Bagi orang yang tidak hidup kasih sayang di kalbunya, ketika
datang orang yang akan meminjam uang ini, justru yang terlintas dalam
pikirannya seolah-olah harta yang dimilikinya akan diambil oleh dia,
bukannya memberi, malah dia ketakutan akan hartanya karena disangkanya
akan habis atau bahkan jatuh miskin.
Tetapi bagi seorang hamba yang tumbuh kasih sayang di kalbunya,
ketika datang yang akan meminjam uang, justru yang muncul rasa iba
terhadap penderitaan orang lain. Bahkan jauh di lubuk hatinya yang
paling dalam akan membayangkan bagaimana jikalau yang menderita itu
dirinya. Terlebih lagi dia sangat menyadari ada hak orang lain yang
dititipkan Allah dalam hartanya. Karenanya dia begitu ringan memberikan
sesuatu kepada orang yang memang membutuhkan bantuannya.
Ingatlah, hidupnya hati hanya dapat dibuktikan dengan apa yang
bisa kita lakukan untuk orang lain
dengan ikhlas. Apa artinya hidup kalau tidak punya manfaat?
Padahal hidup di dunia ini cuma sekali
dan itupun hanya mampir sebentar saja. Tidak ada salahnya kita
berpikir terus dan bekerja keras
untuk menghidupkan kasih sayang di hati ini. Insya Allah bagi yang
telah tumbuh kasih sayang di kalbunya, Allah Azza wa Jalla, Zat yang
Maha Melimpah Kasih Sayang-Nya akan mengaruniakan ringannya mencari
nafkah dan ringan pula dalam menafkahkannya di jalan Allah, ringan dalam
mencari ilmu dan ringan pula dalam mengajarkannya kepada orang lain,
ringan dalam melatih kemampuan bela diri dan ringan pula dalam membela
orang lain yang teraniaya, Subhanallah.
Cara lain yang dianjurkan Rasulullah SAW untuk menghidupkan hati
nurani agar senantiasa diliputi
nur kasih sayang adalah dengan melakukan banyak silaturahmi kepada
orang-orang yang dilanda
kesulitan, datang ke daerah terpencil, tengok saudara-saudara kita
di rumah sakit, atau pula dengan
selalu mengingat umat Islam yang sedang teraniaya, seperti di
Bosnia, Palestina,atau di tempat-tempat lainnya.
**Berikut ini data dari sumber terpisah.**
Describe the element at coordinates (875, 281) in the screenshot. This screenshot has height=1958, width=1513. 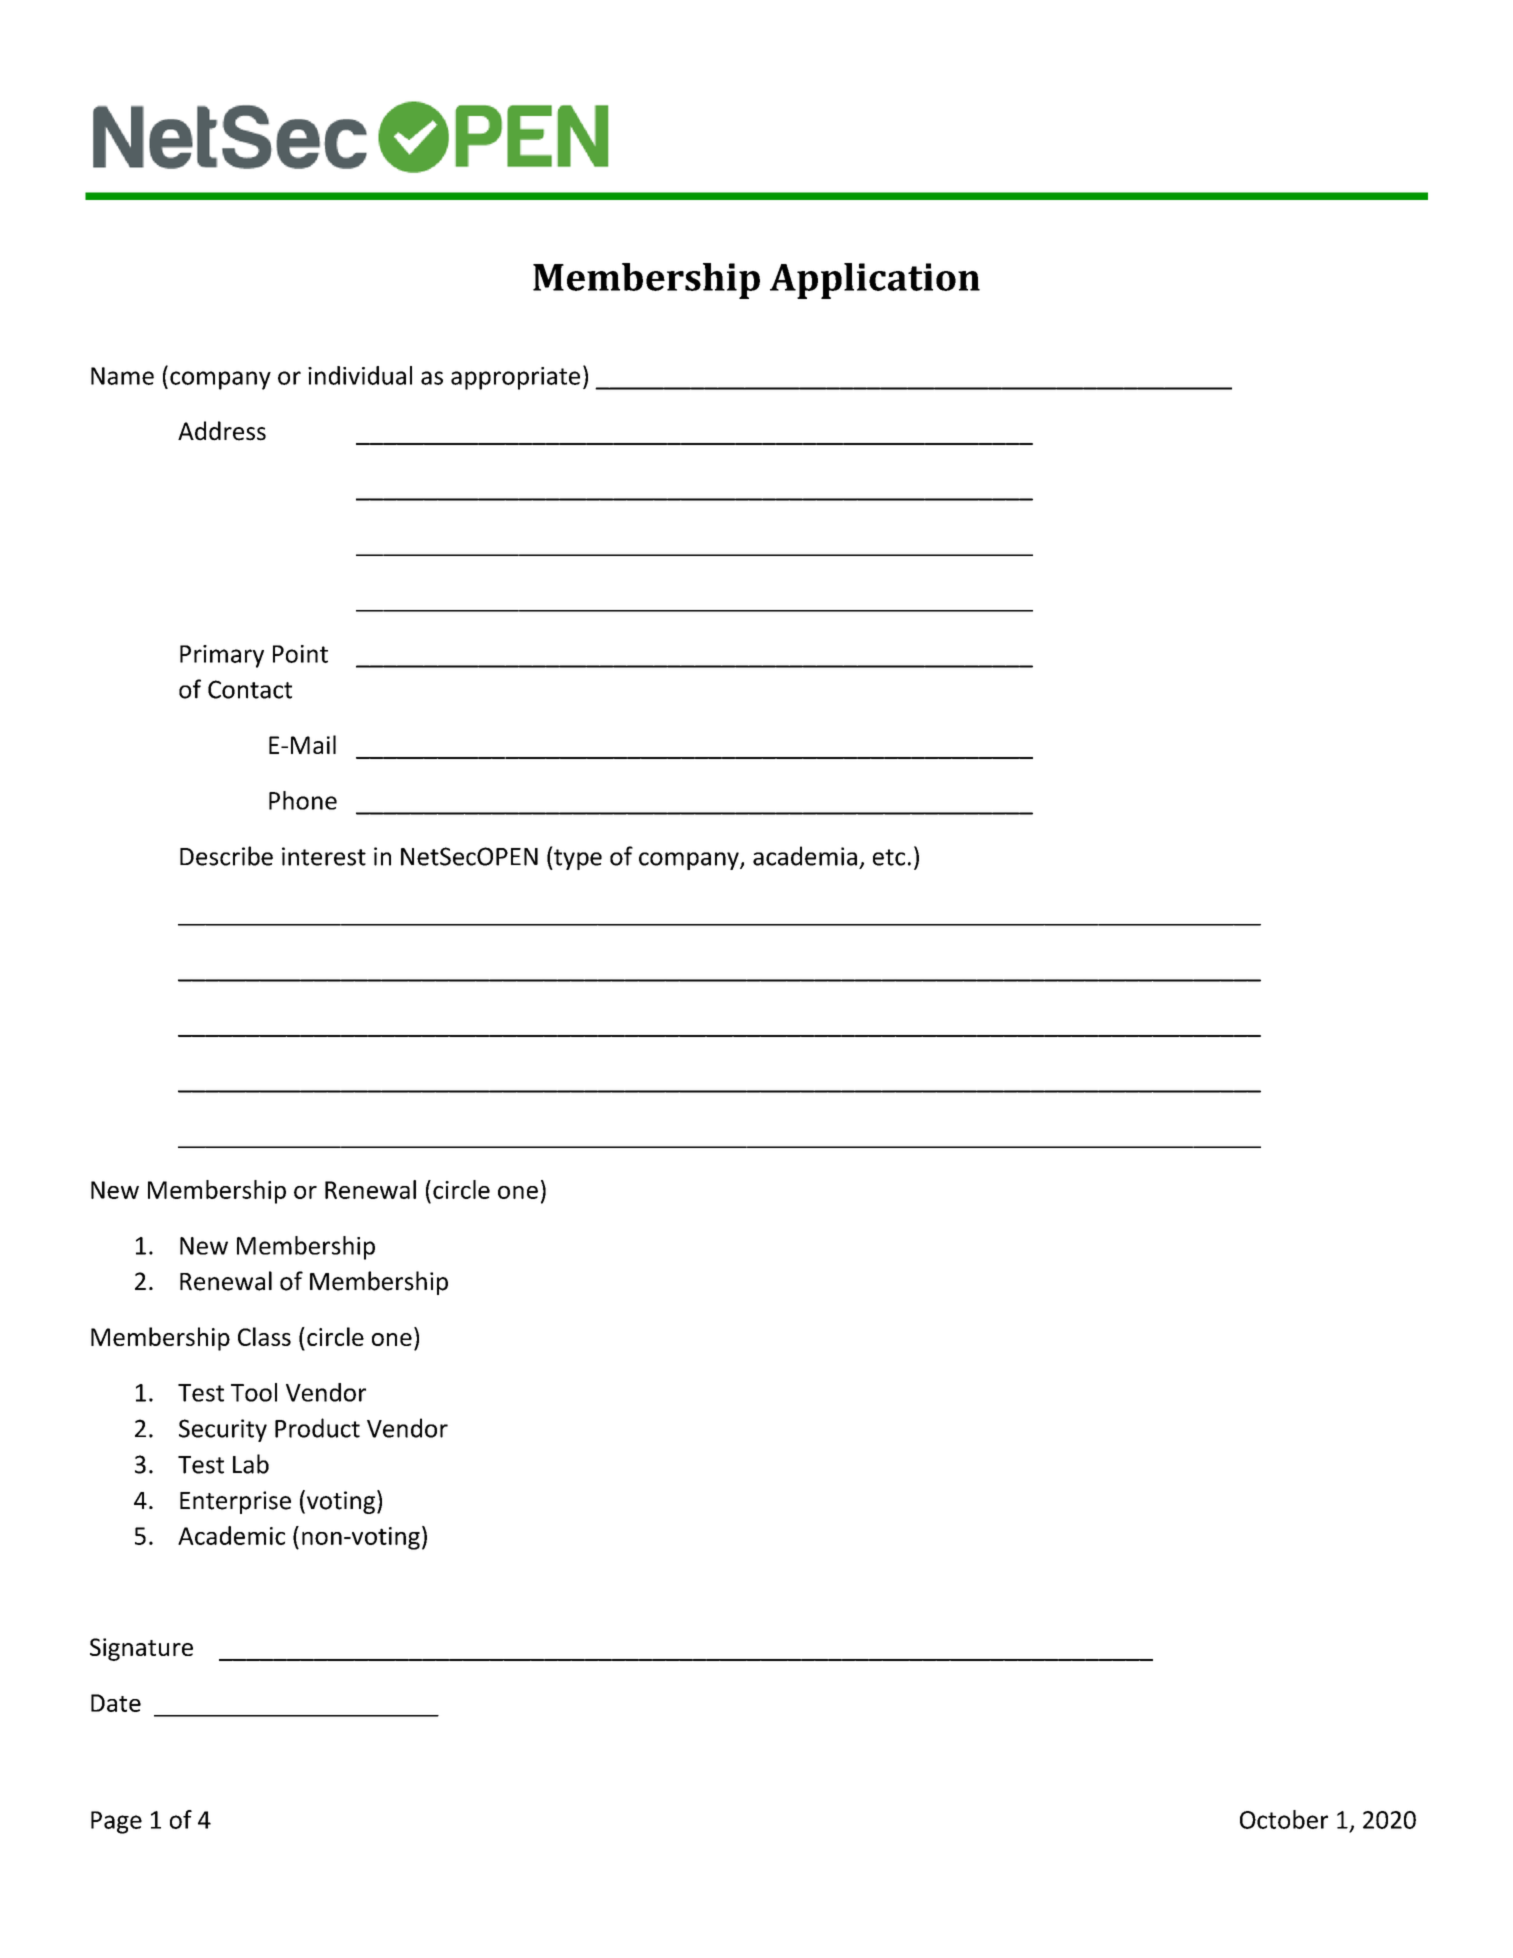
I see `Application` at that location.
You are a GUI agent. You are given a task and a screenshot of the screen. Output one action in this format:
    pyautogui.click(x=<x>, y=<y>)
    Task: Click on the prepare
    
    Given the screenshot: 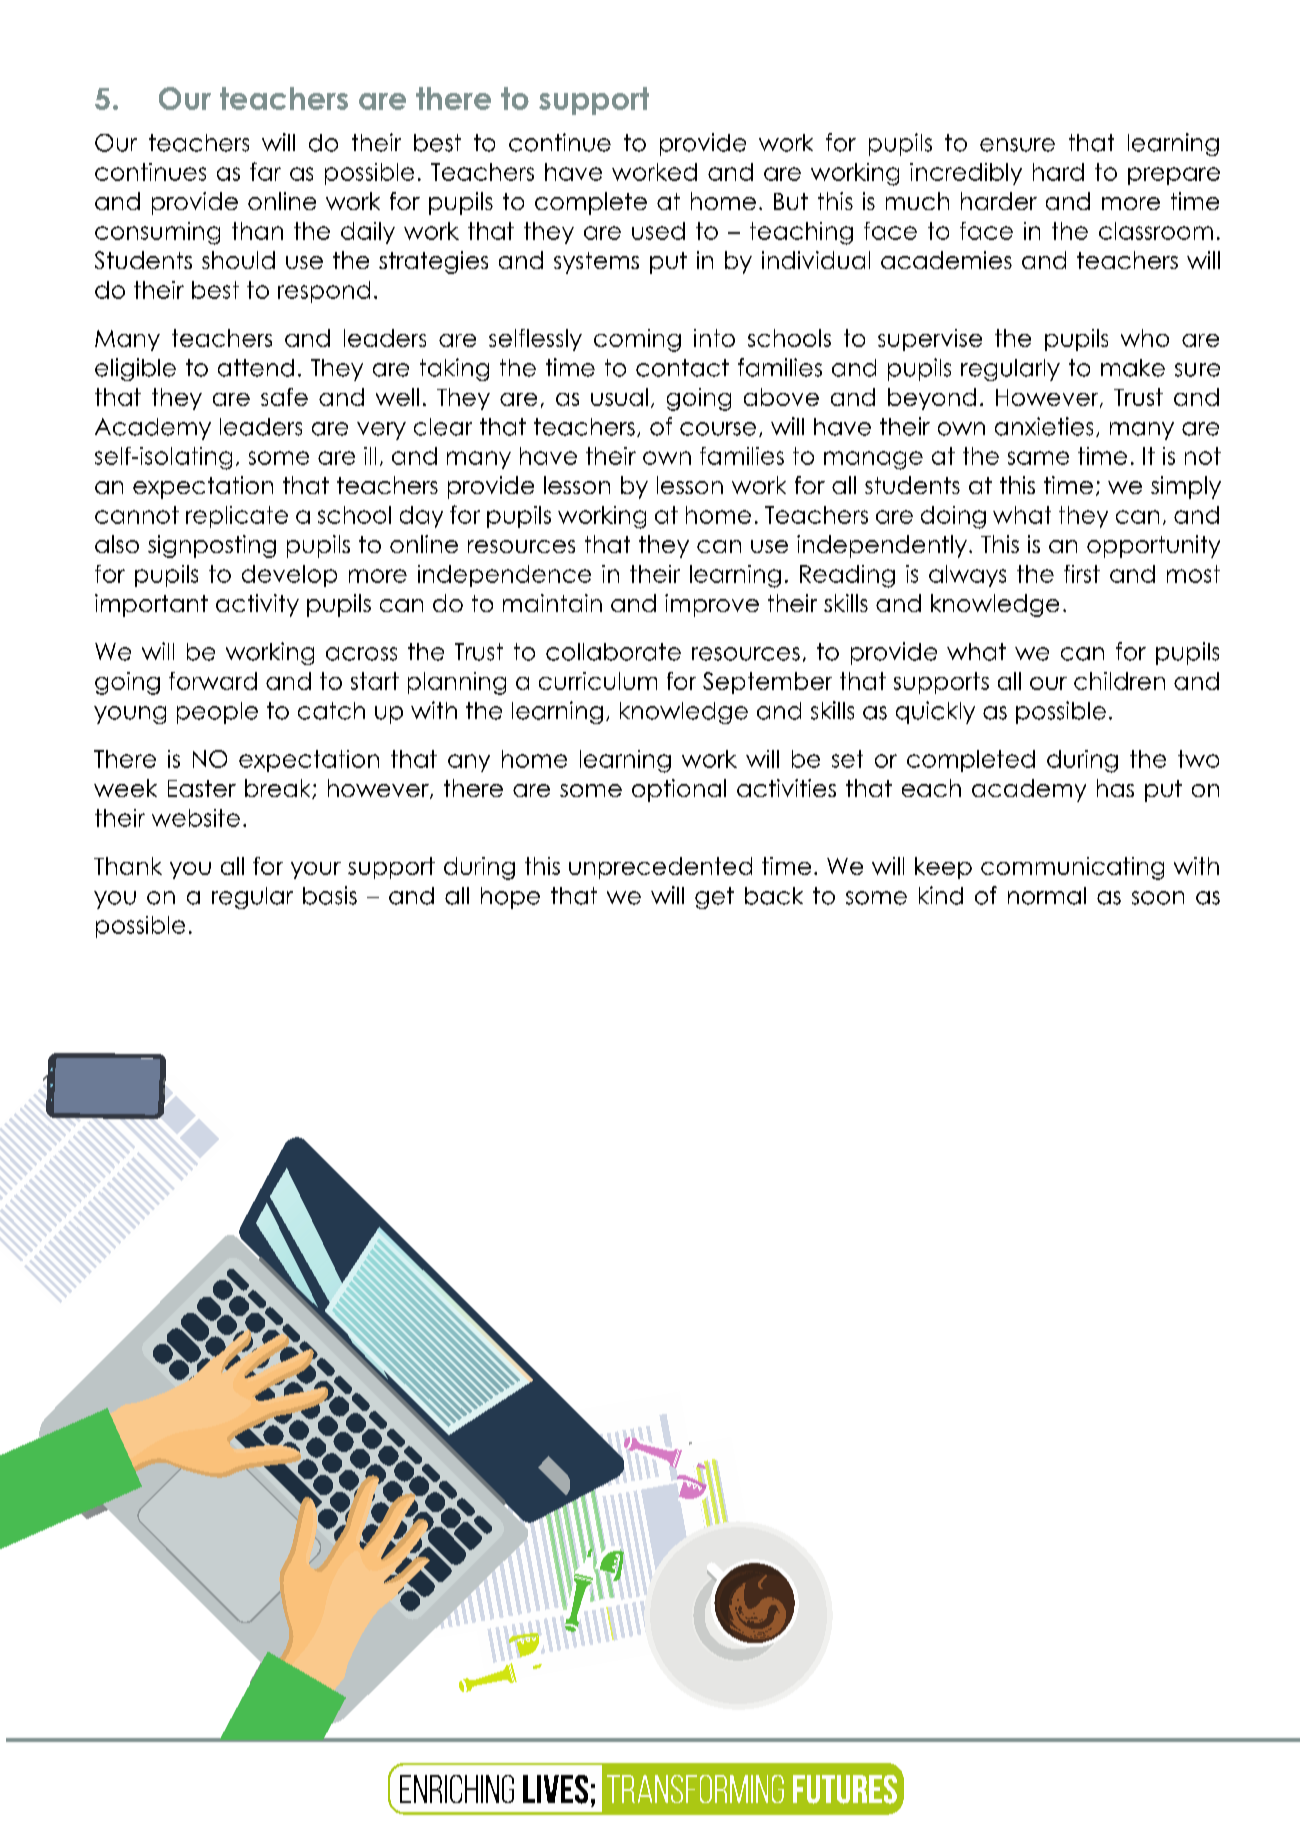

Belajarlah terus untuk melihat orang yang kondisinya jauh di bawah
kita, insya Allah hati kita akan melembut karena senantiasa tercahayai
pancaran sinar kasih sayang. Dan hati-hatilah bagi orang yang bergaulnya
hanya dengan orang-orang kaya, orang-orang terkenal, para artis, atau
orang-orang elit lainnya, karena yang akan muncul justru rasa minder dan
perasaan kurang dan kurang akan dunia ini, Masya Allah.